妹に関する記事を書きだすと止まらないのですが…

都会でおひとり様として輝く、妹の生き方には憧れます。
何気ない会話にも引け目を感じてしまって。

なにしろ、

●「髪を切るなら表参道」
●「月一はネイルサロン」
●「私は自分にお金をかけることを惜しまないよ」
50代からプチ整形や歯科矯正をやってのける妹は、

「意識の高いポジティブな人生」

一方、パート主婦の私は、
●髪はセルフカット
●「しまむら」で洋服を買い
●自分よりは子供にお金をかける、

「平凡でつまらない人生…」

ずっとそんな風に感じていました。

でも、だんだん人生も終盤になってくるにつれ、
「地味な人生もまんざらではないのかも」
そう思えるようになってきたのです。

*****

私にとっては眩しすぎる妹の人生ですが、
妹には妹の、見えない努力があります。

「この前も〇〇さんと一緒に旅行したり、通っているジムにも飲み仲間がいてさ…」

詳しく話を聞くと、
妹の方がこまめに連絡を取り、お店を決めたり計画を立てたり。
「人付き合いにかけるエネルギー」がハンパないんです。

そこまでやれば、誰でも声をかけてくれるし、好きになって当然だろうと納得するほど。

それは、家族に対しても同じで、
すごく気を使ってくれる妹のことは、私も大好きです。

美人で明るく、話は上手いし面白い、
「いいところ」はめいっぱい褒めてくれます。

それでも、会話した後に残る、何とも言えない虚しさ。
決して同じ場所には立っていないんですよね。

妹の方が上の場所にいて、そこから
「すごいね」
「いいね」
と褒めてもらっている感じ。

常に時代の先を走っていて、一流を手に入れる為に努力するリアルなインフルエンサーのようで、全く追いつけません。

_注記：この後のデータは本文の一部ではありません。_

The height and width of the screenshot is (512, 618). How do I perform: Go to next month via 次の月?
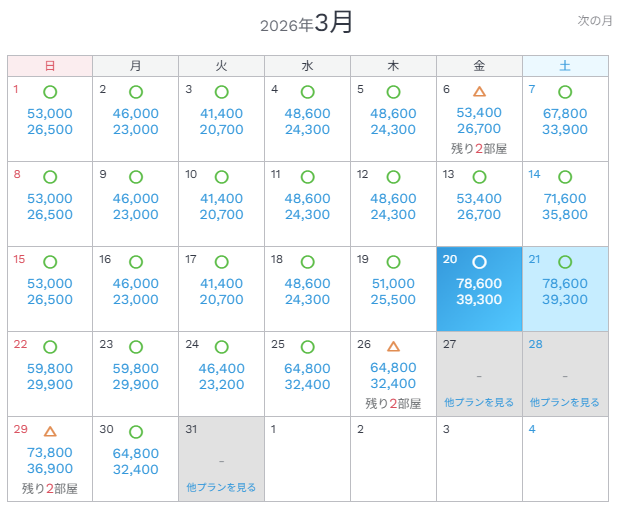pos(594,20)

それでも、過去に一度だけ、私が妹に意見したことがあります。

妹が36才で離婚した時、余計なこととは思ったのですが、
「再婚した方がいい」と勧めたのです。

「今から仕事を続けても、最後は『肉体労働』になるかもしれないよ」

ところが20年後、監視の厳しい巨大な倉庫を歩き回って商品を集めていたのは、妹ではなく私の方でした。

こんなはずじゃなかったのに…

なので、今はつくづく思います。
何が良いかなんて誰にも分からない。
分からないからこそ、
自分が後悔しない生き方をした方がいいのかもしれないと。

私もあれから必死にもがいて、抜け出して。

結果はどうであれ、自分の気持ちを信じました。

そしてようやく、今は、自分の生き方に満足しています。

どんなに隣の芝が青く見えようとも、
自分の人生がちっぽけに感じられようとも

逆に、
どれだけ不運に見舞われ、苦しんでいる人がいようとも、

人の経験は、その人自身のものであり、似ていても同じではありません。 

私が50歳だった10年前、どうやって生きるかの情報源は、雑誌や著名人の本でした。

専門家の言うことを信じてみたけれど、時代の変化が早過ぎて、全てが予測でしかなく。

当時は誰も、
「専業主婦は今すぐ社会に出て、自分のキャリアを築いた方がいい」
とは言いませんでした。

それは今も同じです。

それぞれの世代が、新しい事態に直面して、新しい価値観を生み出している。

だからこそ、自分が信じる道を歩き続けるしかないと思います。

それが成功するかどうかはあまり関係なくて。

「自分の気持ちを軸に生きていくことが大切」なのだろうと、今はそう思っています。



📚マガジンにまとめています。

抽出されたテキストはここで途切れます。